▶ [Exercise requirements]:
Which lines of the records contain the word "Select"? Pick out each of them and copy it in full.

▶ [Data for the task]:
## Begin

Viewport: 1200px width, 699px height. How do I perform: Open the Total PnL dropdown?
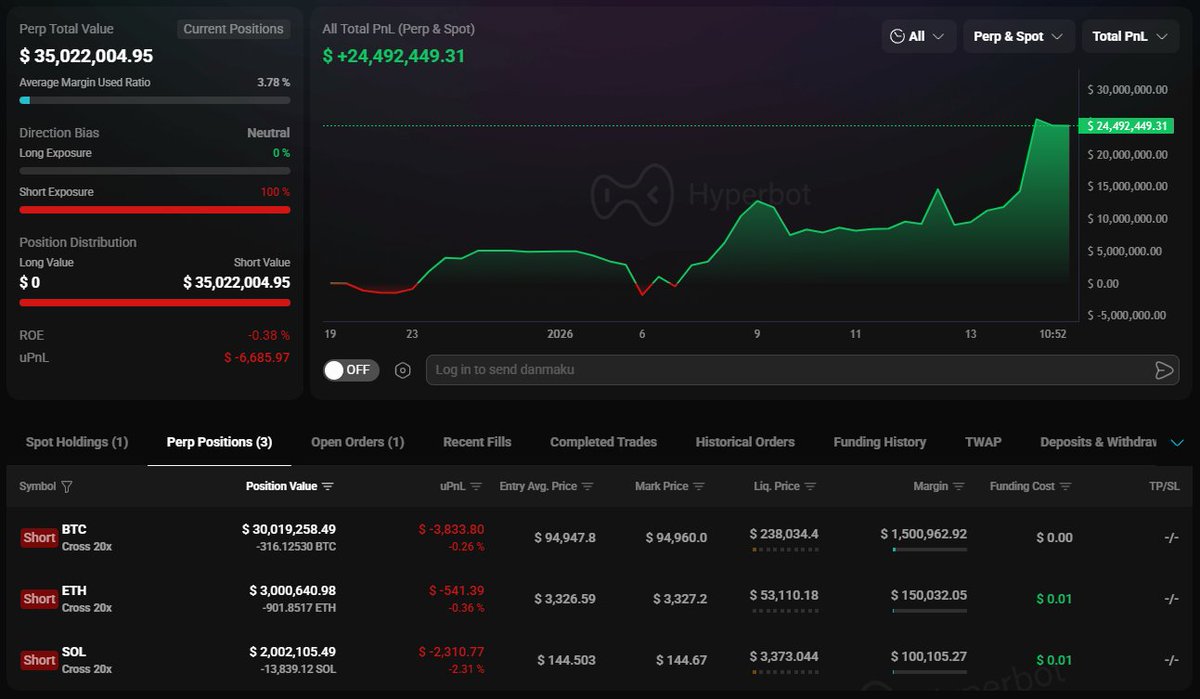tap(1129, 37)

## End
## Begin

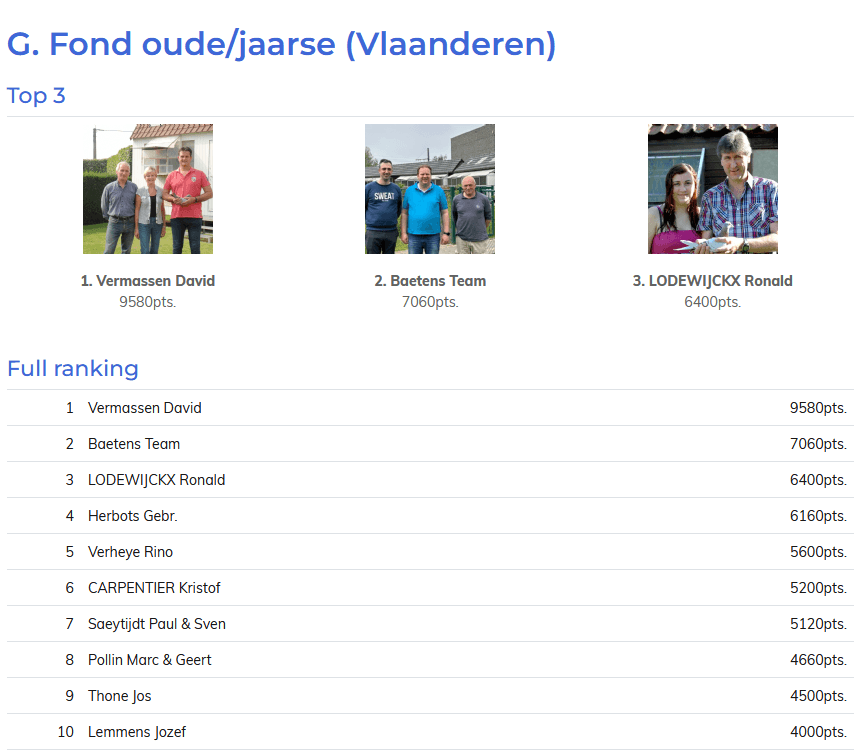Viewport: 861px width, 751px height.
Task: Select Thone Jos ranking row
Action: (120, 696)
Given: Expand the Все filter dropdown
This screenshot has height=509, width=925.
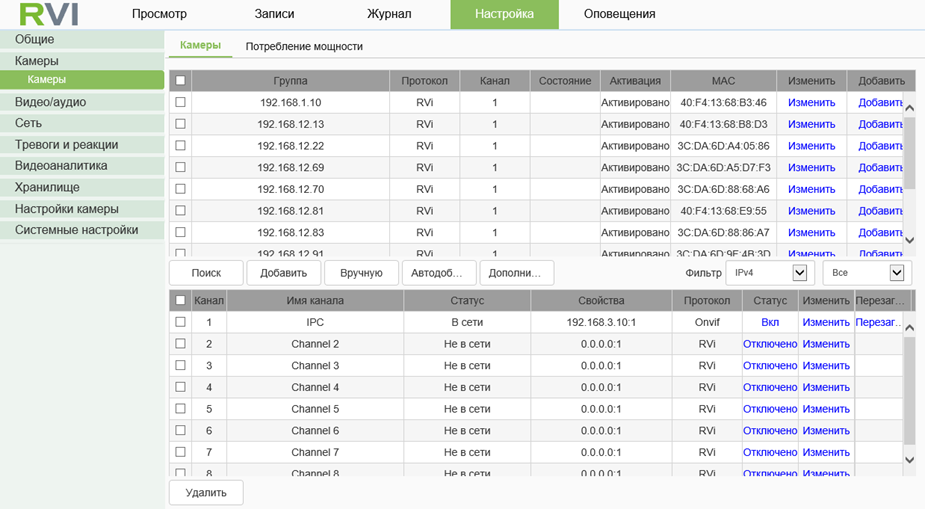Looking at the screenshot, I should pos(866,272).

## End
## Begin

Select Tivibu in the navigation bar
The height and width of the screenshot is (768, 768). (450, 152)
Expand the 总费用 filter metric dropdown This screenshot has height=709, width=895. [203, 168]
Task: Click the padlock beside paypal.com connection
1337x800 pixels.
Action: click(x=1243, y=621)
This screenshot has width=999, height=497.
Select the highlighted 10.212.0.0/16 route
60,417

## End

▶ [Answer to this exercise]:
Task: Select Thone Jos ranking row
Select Tivibu in the navigation bar
Select the highlighted 10.212.0.0/16 route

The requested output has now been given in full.